((

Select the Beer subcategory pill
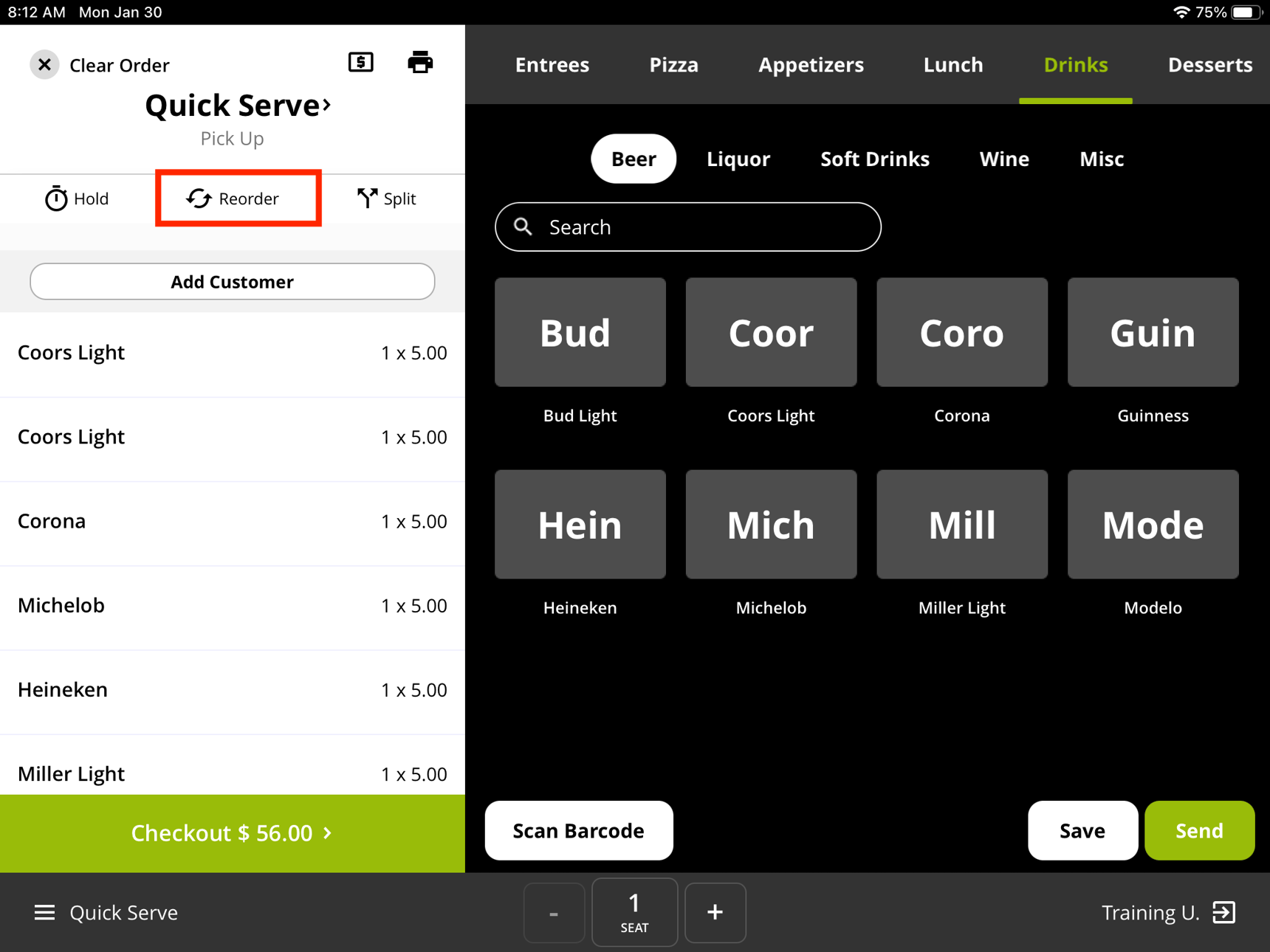The height and width of the screenshot is (952, 1270). point(633,159)
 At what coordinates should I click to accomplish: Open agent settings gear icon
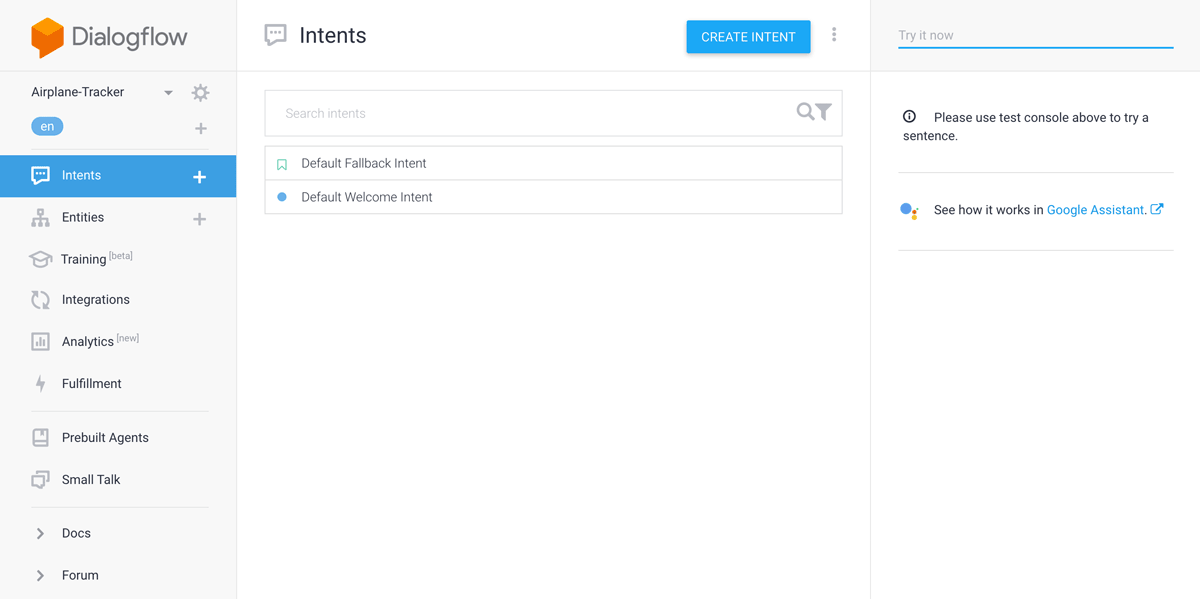pos(200,93)
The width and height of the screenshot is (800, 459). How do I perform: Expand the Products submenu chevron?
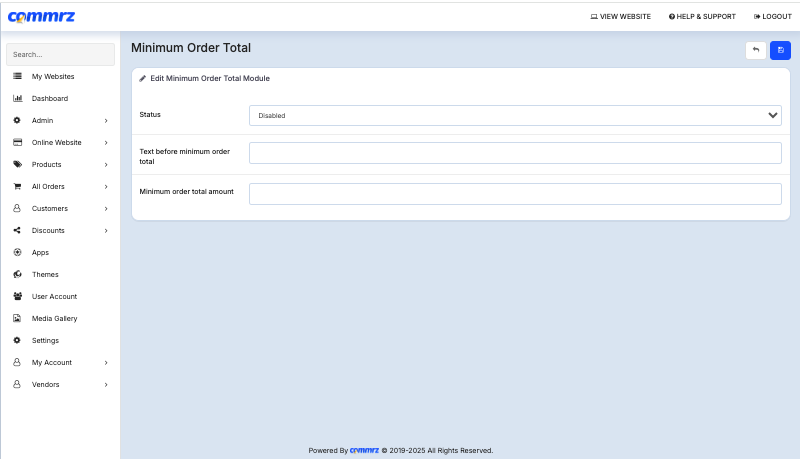106,165
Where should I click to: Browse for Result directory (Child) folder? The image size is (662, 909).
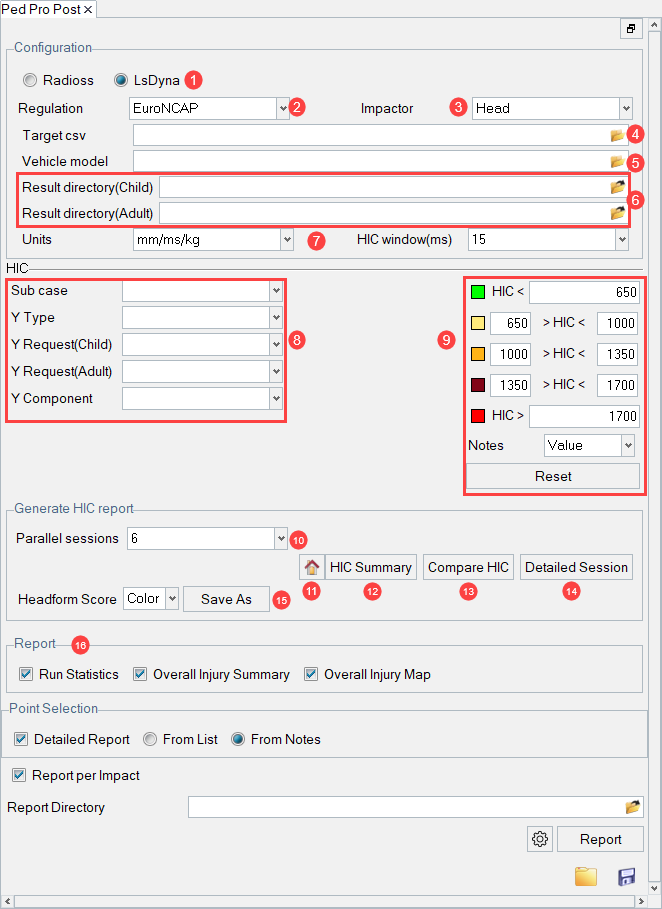[618, 187]
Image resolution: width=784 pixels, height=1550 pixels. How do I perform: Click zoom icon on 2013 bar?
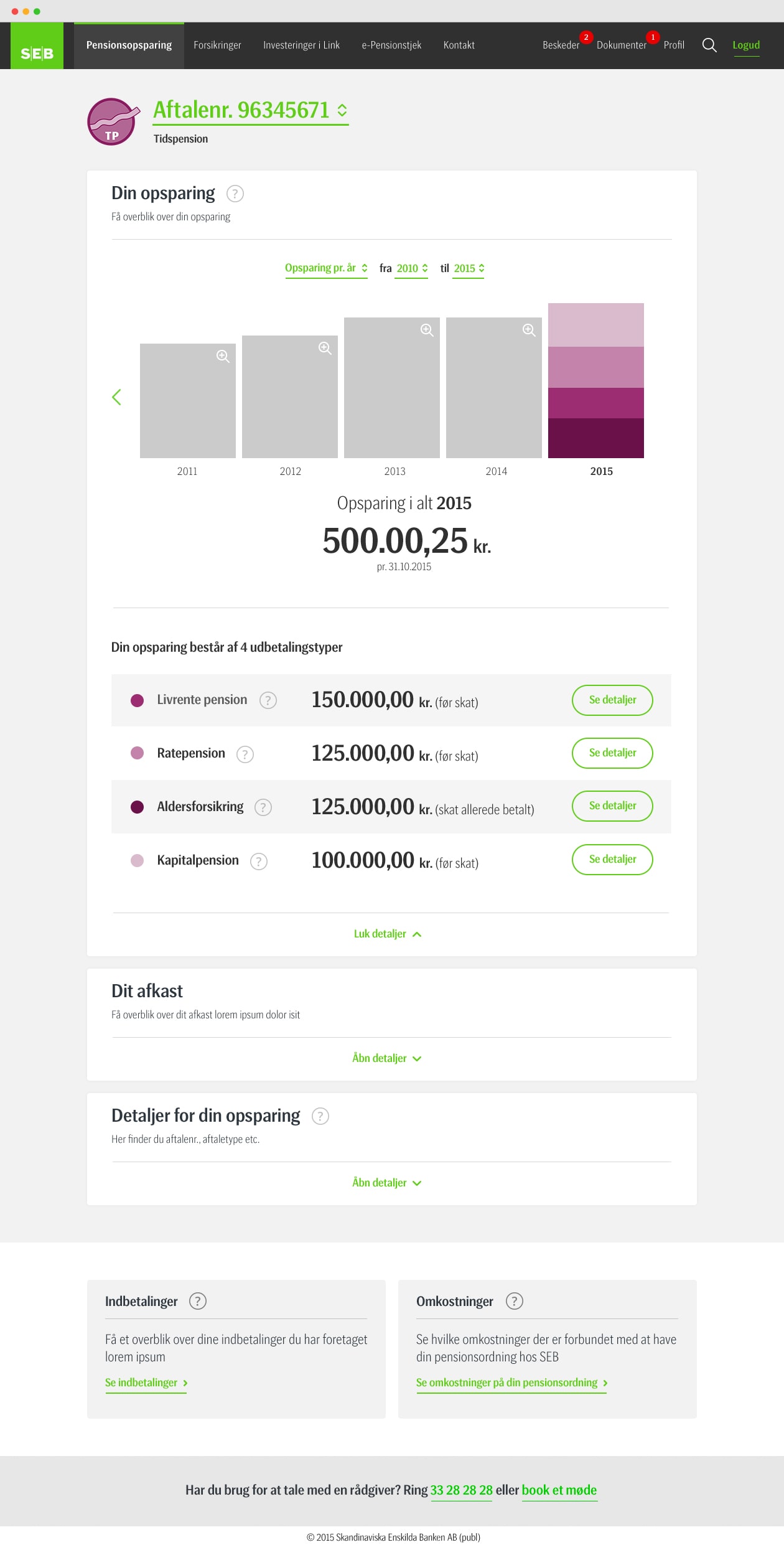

))

#### PROBLEM STATEMENT
Only the pictures may be dropped; print every record exactly as given.

#### WORKED SOLUTION
Select the Beer subcategory pill
The height and width of the screenshot is (952, 1270). point(633,159)
 At what coordinates should I click to accomplish: Open agent settings gear icon
pos(200,93)
The width and height of the screenshot is (800, 459). How do I perform: Expand the Products submenu chevron?
106,165
Where should I click to: Browse for Result directory (Child) folder? The image size is (662, 909).
[618, 187]
Image resolution: width=784 pixels, height=1550 pixels. How do I perform: Click zoom icon on 2013 bar?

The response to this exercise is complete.